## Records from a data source
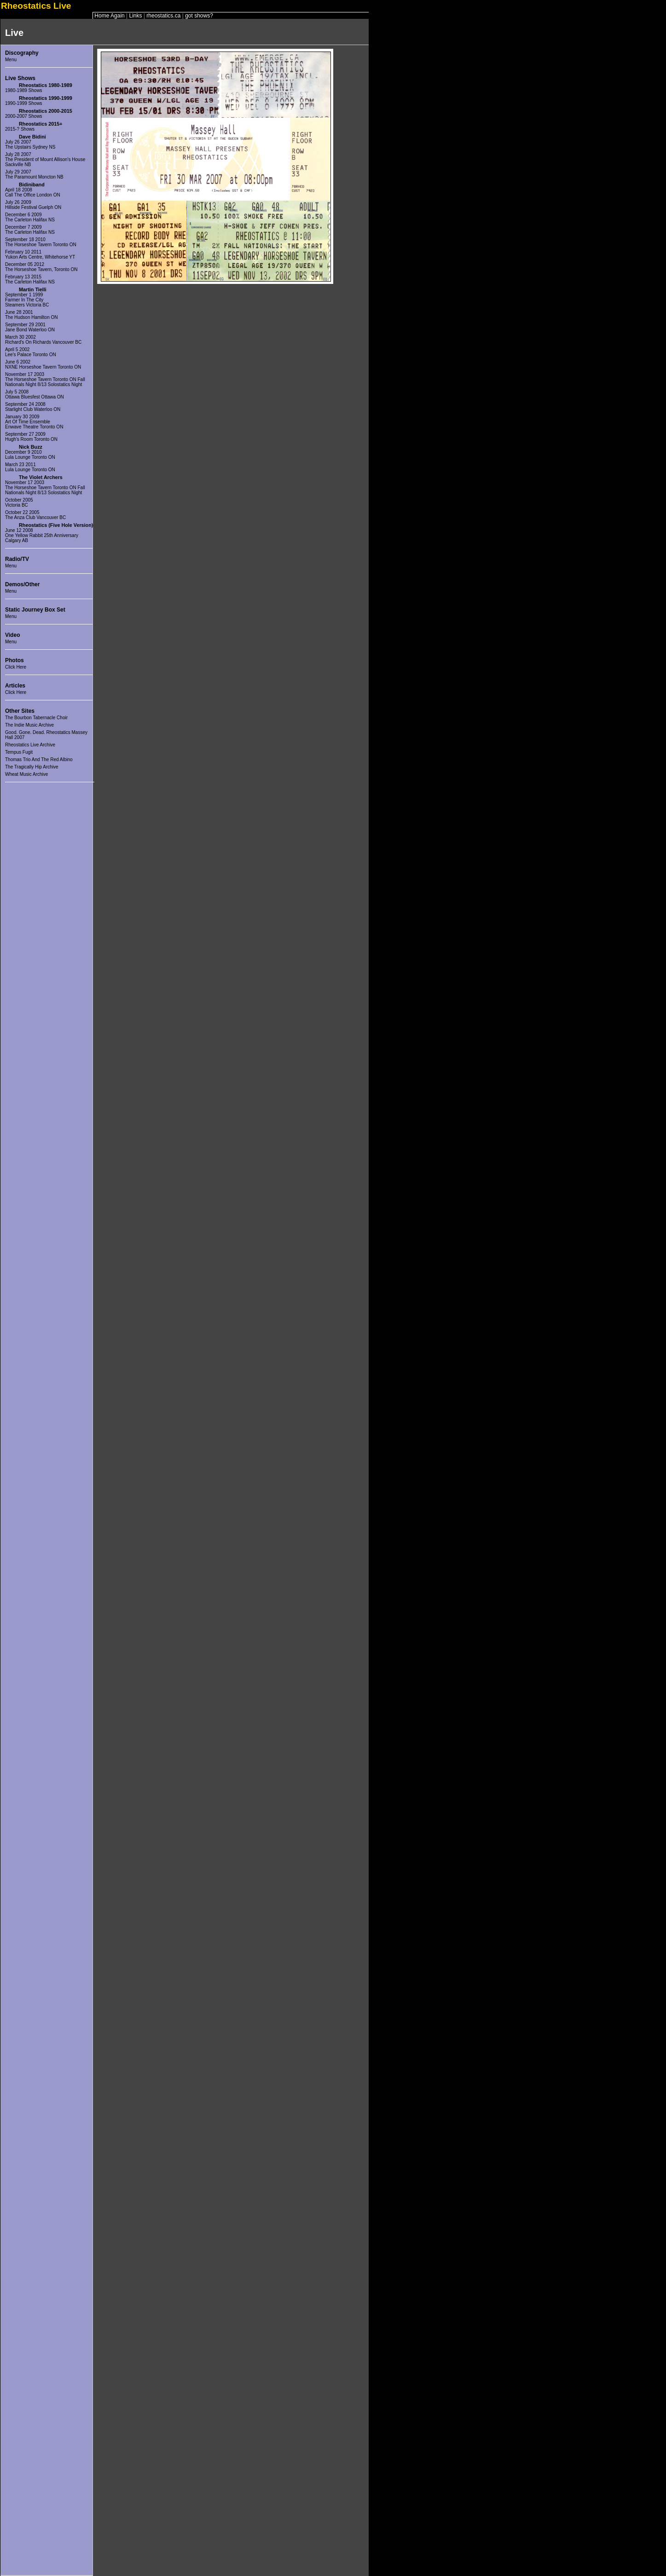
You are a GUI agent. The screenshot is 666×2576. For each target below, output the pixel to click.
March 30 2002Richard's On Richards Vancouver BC (43, 340)
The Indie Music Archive (29, 725)
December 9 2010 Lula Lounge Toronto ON (30, 455)
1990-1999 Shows (23, 103)
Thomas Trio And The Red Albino (39, 759)
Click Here (15, 667)
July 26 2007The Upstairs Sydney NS (30, 144)
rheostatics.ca (163, 15)
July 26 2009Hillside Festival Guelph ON (33, 205)
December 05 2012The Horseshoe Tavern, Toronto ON (41, 267)
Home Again (109, 15)
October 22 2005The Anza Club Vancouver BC (35, 515)
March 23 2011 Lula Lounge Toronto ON (30, 467)
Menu (11, 59)
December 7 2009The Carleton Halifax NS (30, 230)
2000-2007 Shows (23, 116)
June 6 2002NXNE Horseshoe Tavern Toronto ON (43, 364)
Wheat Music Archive (26, 774)
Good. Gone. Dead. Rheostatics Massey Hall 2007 (46, 735)
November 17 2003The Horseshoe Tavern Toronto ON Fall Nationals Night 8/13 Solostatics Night (45, 379)
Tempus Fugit (19, 752)
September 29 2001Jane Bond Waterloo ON (30, 327)
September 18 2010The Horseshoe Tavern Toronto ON (40, 242)
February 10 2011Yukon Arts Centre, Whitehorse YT (40, 254)
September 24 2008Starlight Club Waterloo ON (32, 407)
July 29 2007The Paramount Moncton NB (34, 174)
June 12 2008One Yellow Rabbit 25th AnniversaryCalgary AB (41, 535)
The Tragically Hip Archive (31, 766)
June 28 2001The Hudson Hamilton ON (31, 315)
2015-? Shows (20, 129)
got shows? (199, 15)
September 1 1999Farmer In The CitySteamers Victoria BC (27, 299)
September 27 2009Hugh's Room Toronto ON (31, 437)
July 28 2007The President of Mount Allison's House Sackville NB (45, 159)
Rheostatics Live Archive (30, 744)
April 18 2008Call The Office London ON (32, 192)
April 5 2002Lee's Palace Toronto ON (30, 352)
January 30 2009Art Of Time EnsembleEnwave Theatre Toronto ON (34, 421)
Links (135, 15)
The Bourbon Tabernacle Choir (36, 717)
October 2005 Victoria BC (19, 502)
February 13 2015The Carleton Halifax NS (30, 279)
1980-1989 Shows (23, 90)
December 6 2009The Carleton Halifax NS (30, 217)
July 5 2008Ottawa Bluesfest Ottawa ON (34, 394)
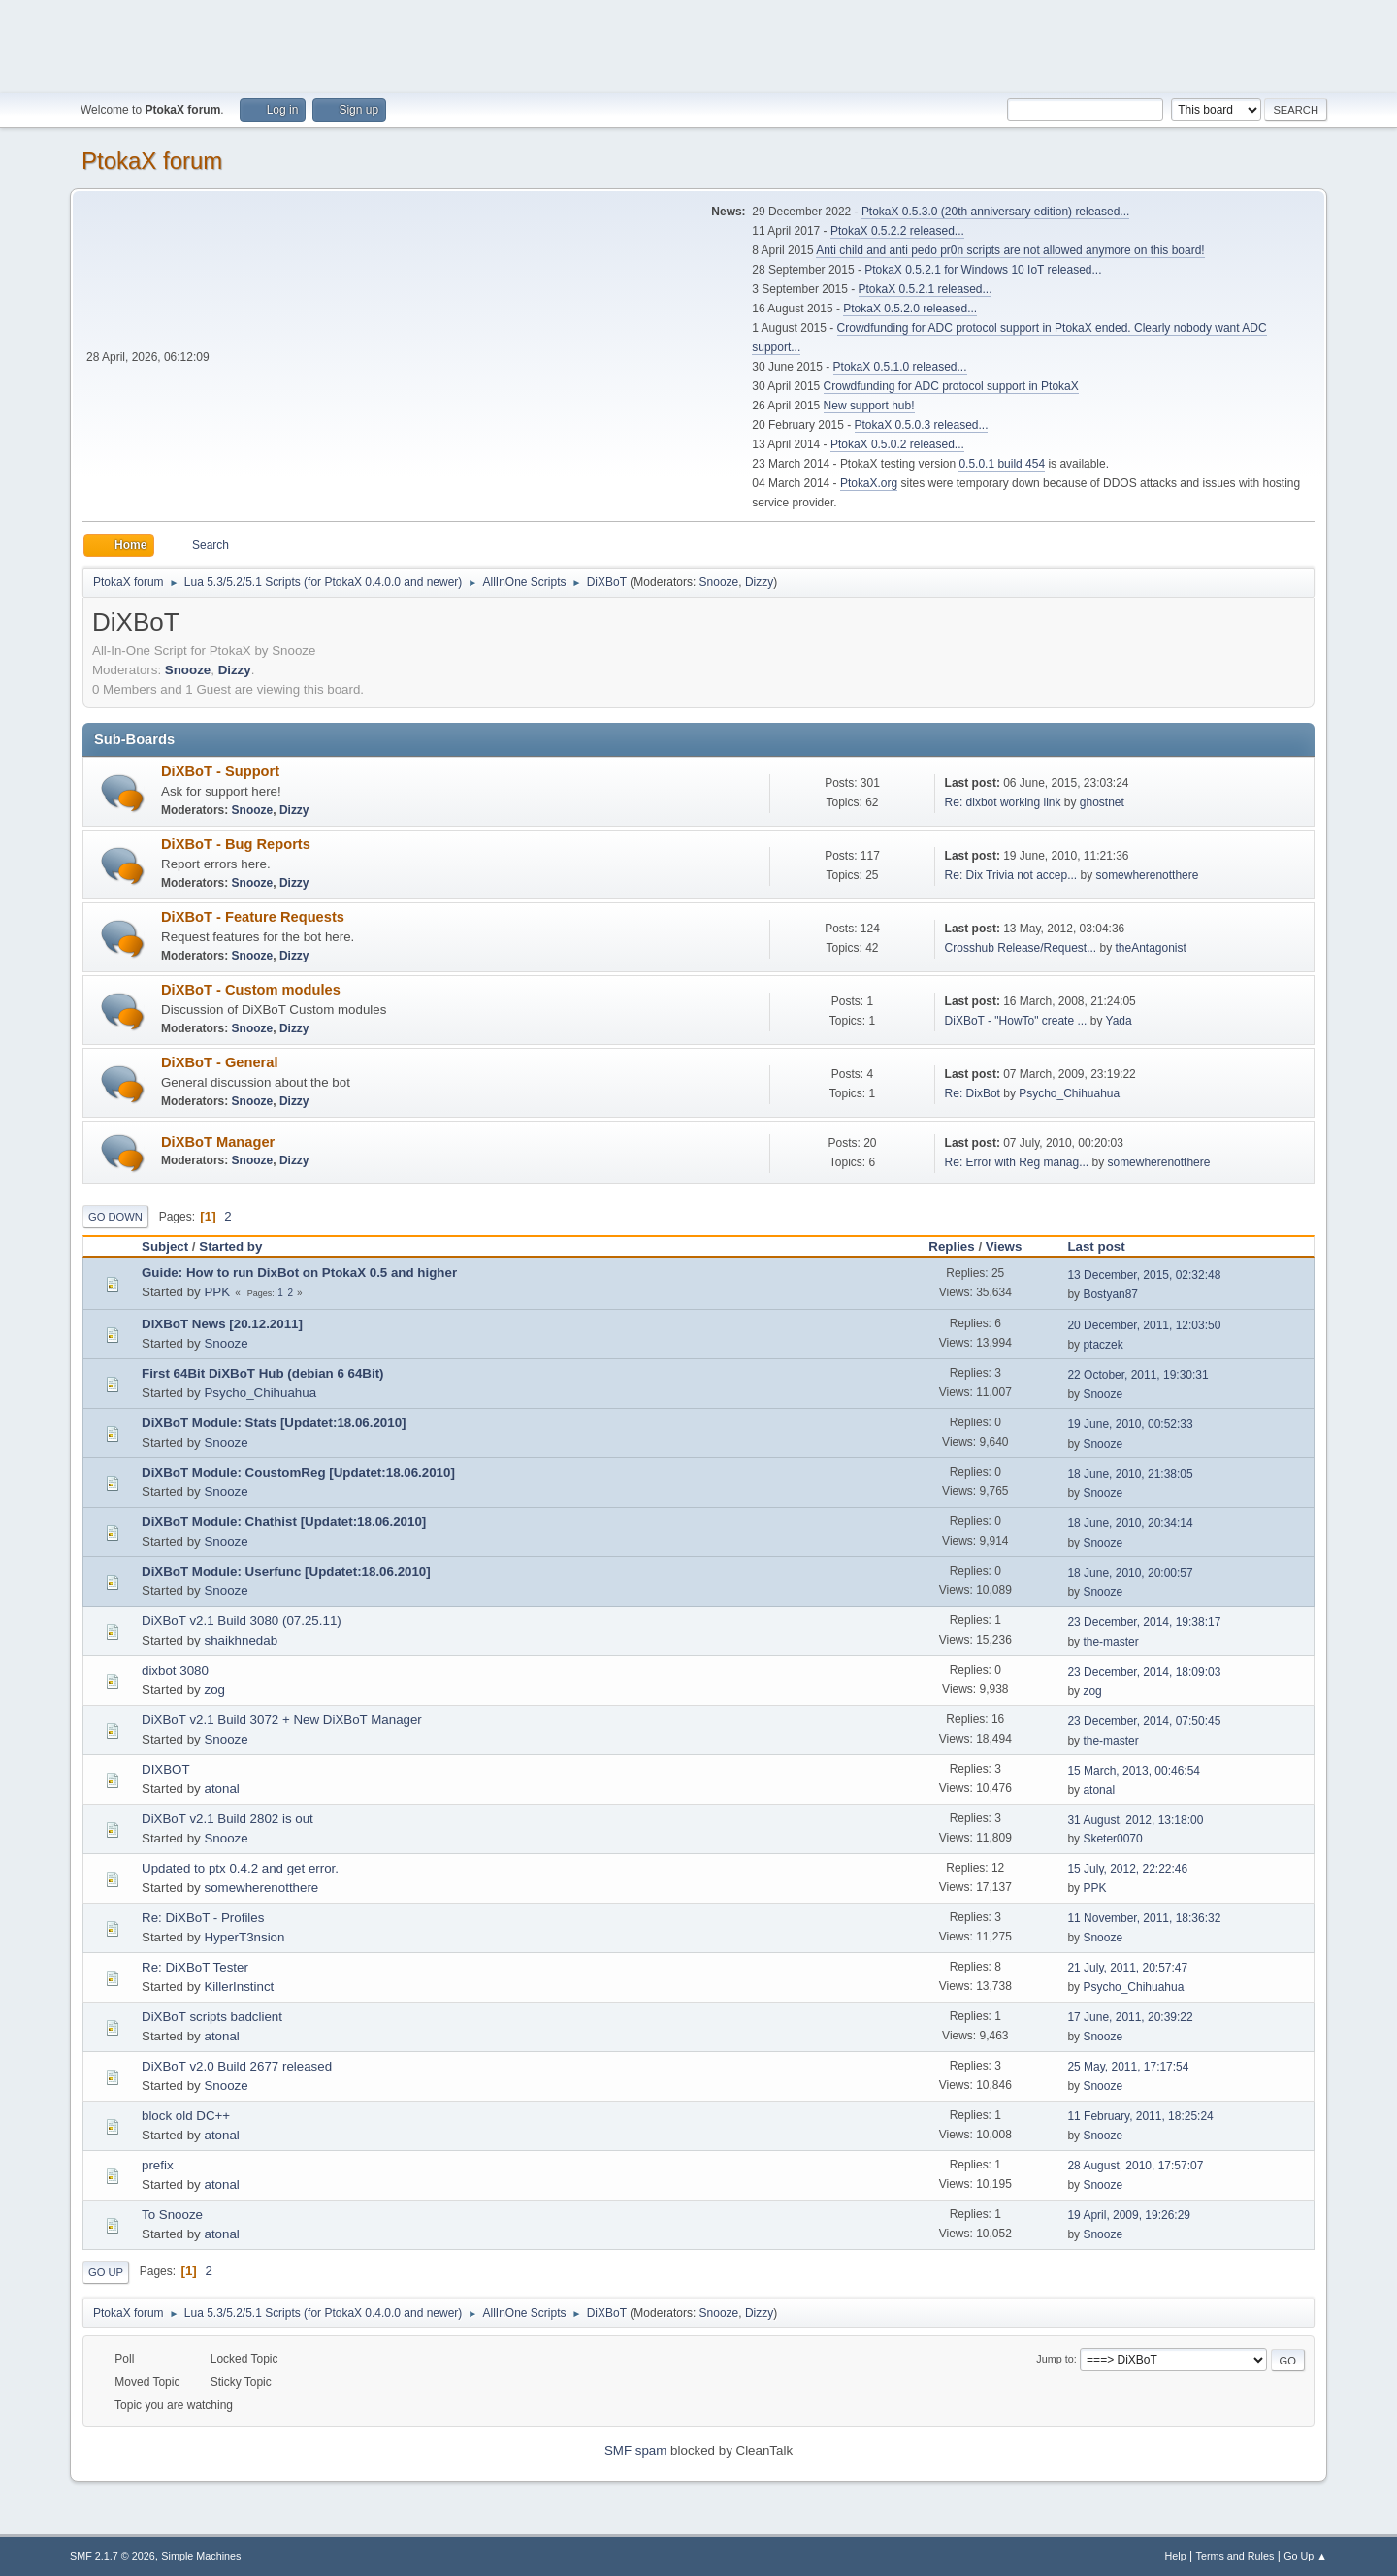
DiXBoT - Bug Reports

## Directions
Return every line of the data that contains the word "Victoria". Case counts.

## Exercise result
September 1 1999Farmer In The CitySteamers Victoria BC (27, 299)
October 2005 Victoria BC (19, 502)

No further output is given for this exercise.